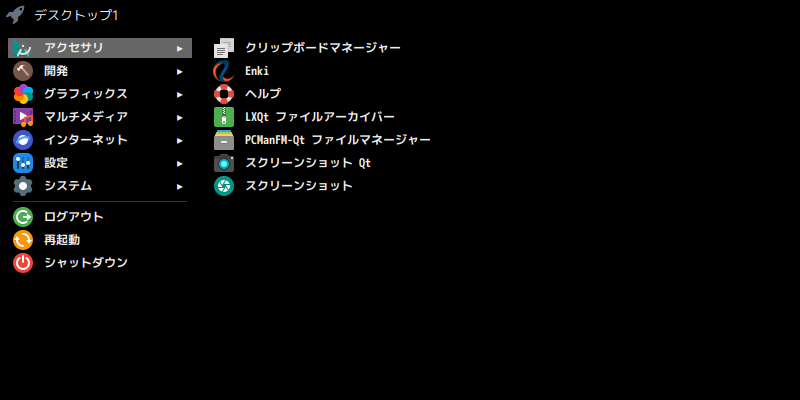This screenshot has width=800, height=400.
Task: Click the teal aperture screenshot icon
Action: 223,186
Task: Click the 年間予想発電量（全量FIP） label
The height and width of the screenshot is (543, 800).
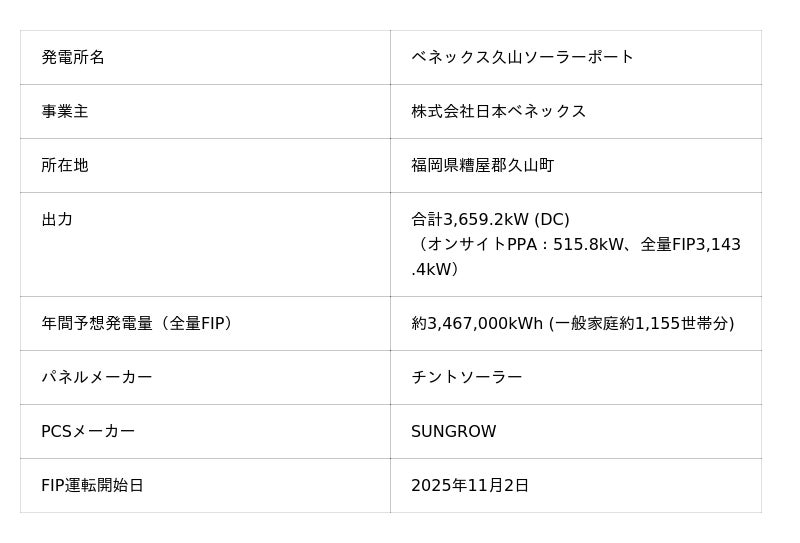Action: (137, 323)
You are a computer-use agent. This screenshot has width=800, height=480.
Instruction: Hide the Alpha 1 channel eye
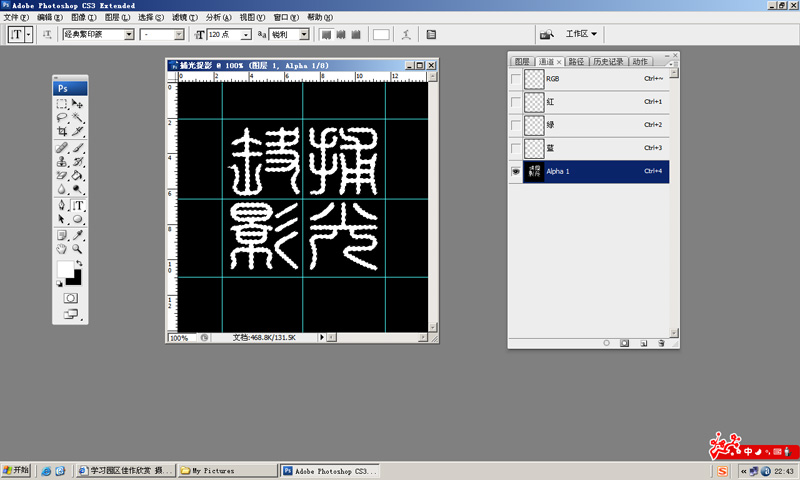coord(516,171)
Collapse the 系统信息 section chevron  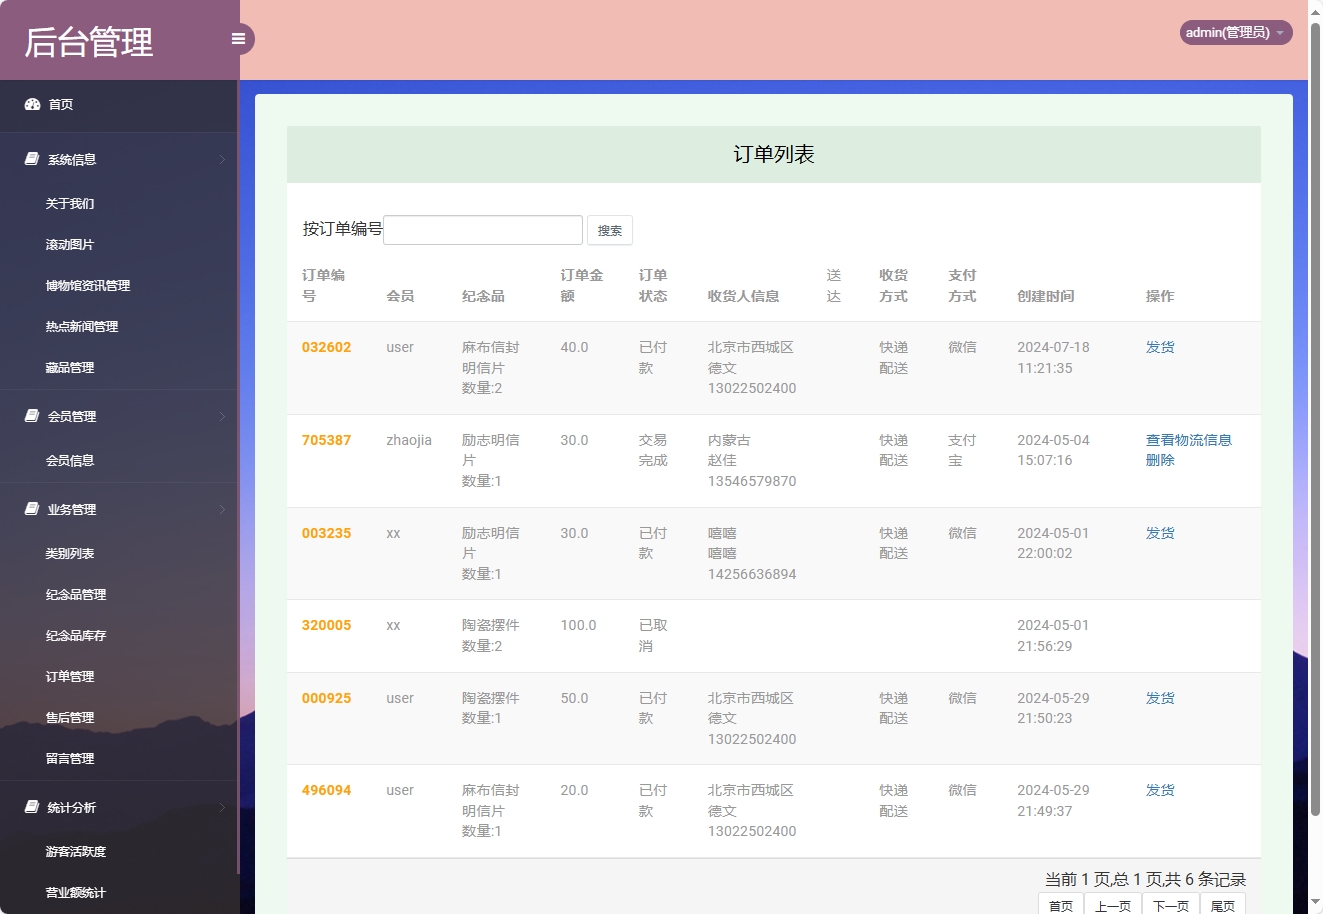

•••••

What is being asked:
Your answer must consist solely of the lines from the one containing "Task: Click the 年間予想発電量（全量FIP） label" through the last line of the records above, copied exactly, with every picture left out.

Response to the exercise:
Task: Click the 年間予想発電量（全量FIP） label
The height and width of the screenshot is (543, 800).
Action: (137, 323)
You are a computer-use agent. This screenshot has width=800, height=480.
Instruction: Hide the Alpha 1 channel eye
coord(516,171)
Collapse the 系统信息 section chevron  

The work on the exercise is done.